State Legislators Attack Fundamental Constitutional Values |
Released on Wed, Jan 05, 2011
Washington, D.C. - Today, State Legislators for Legal Immigration (SLLI), a coalition of state legislators, revealed their plan to challenge the 14th Amendment and the Constitutional definition of citizenship. Claiming that they need to correct a "monumental misapplication of the 14th Amendment" and protect their states from the "illegal alien invasion," the legislators proposed model legislation intended to spark a new Supreme Court ruling to reinterpret the 14th Amendment.
The model legislation attempts to create a new definition of "state citizenship" and narrow the categories of people who would be citizens at birth: only children born to at least one parent who is a U.S. citizen, national, or legal permanent resident would be considered citizens. The bill would also create a "state compact" requiring states to issue two different types of birth certificates: one for those considered "natural-born U.S. citizens" and another singling out those whom the state does not consider a citizen.

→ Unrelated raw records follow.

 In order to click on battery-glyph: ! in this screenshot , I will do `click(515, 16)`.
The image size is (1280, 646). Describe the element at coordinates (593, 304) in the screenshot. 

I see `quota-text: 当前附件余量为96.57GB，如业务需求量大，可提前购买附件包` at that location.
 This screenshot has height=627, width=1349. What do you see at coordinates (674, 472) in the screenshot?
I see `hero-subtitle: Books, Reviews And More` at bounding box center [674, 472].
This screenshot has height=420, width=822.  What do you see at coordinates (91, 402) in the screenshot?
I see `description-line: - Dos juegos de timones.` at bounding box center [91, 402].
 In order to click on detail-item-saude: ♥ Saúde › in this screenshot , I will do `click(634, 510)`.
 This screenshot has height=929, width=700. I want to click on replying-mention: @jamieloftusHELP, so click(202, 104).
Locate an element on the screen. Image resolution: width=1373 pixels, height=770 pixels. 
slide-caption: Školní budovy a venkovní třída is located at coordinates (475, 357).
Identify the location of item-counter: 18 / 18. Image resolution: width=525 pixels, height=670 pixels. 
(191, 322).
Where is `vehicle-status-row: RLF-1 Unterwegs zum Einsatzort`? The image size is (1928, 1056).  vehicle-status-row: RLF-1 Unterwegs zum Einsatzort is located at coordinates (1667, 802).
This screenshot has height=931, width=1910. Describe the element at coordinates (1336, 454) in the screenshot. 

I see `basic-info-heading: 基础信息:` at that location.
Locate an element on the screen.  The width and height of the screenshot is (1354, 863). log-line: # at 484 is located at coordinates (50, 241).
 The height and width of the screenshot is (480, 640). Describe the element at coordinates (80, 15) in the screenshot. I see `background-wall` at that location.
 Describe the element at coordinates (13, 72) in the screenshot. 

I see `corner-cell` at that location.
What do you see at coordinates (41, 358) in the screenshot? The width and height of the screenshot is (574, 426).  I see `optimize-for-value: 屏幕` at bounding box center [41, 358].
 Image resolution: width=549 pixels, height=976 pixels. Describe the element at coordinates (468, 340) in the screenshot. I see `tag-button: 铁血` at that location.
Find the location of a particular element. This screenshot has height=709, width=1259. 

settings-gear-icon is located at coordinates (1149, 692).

The following is a statement from Benjamin Johnson, Executive Director of the American Immigration Council:
"The proposal presented today is clearly unconstitutional and an embarrassing distraction from the need to reform our nation's immigration laws. It constitutes a vicious assault on the U.S. Constitution and flies in the face of generations of efforts to expand civil rights. Moreover, it is an attack on innocent children born in the U.S. who would be confined to a new second-class citizenship and vulnerable to abuse and discrimination. While claiming to uphold the Constitution, these legislators have taken a clear stance against American values and principles. In the U.S. we have confirmed a tradition of liberty, equality and justice, where we are no more able to punish children for the actions of their parents than we are to pass titles of nobility down from one generation to the next.
"Denying citizenship to certain children born in the U.S. would not decrease unauthorized immigration; in fact it would increase the number of people in the U.S. without legal immigration status. Moreover, the impact of this misguided effort would be felt well beyond the undocumented population. Every American parent would have to prove the citizenship status of their children, requiring new documentation and a large government bureaucracy to sort through historical records, immigration documents, and international citizenship laws at taxpayer expense.
"We acknowledge that our immigration laws are badly broken, and we recognize that state and local legislators are frustrated by Congress's unwillingness to reform our immigration system. However, attacking constitutional citizenship is simply another distraction that moves us further away from addressing the real problems with our broken immigration system. Rather than challenging Congress to reinterpret the 14th amendment, we need to redouble the effort to reform our immigration laws."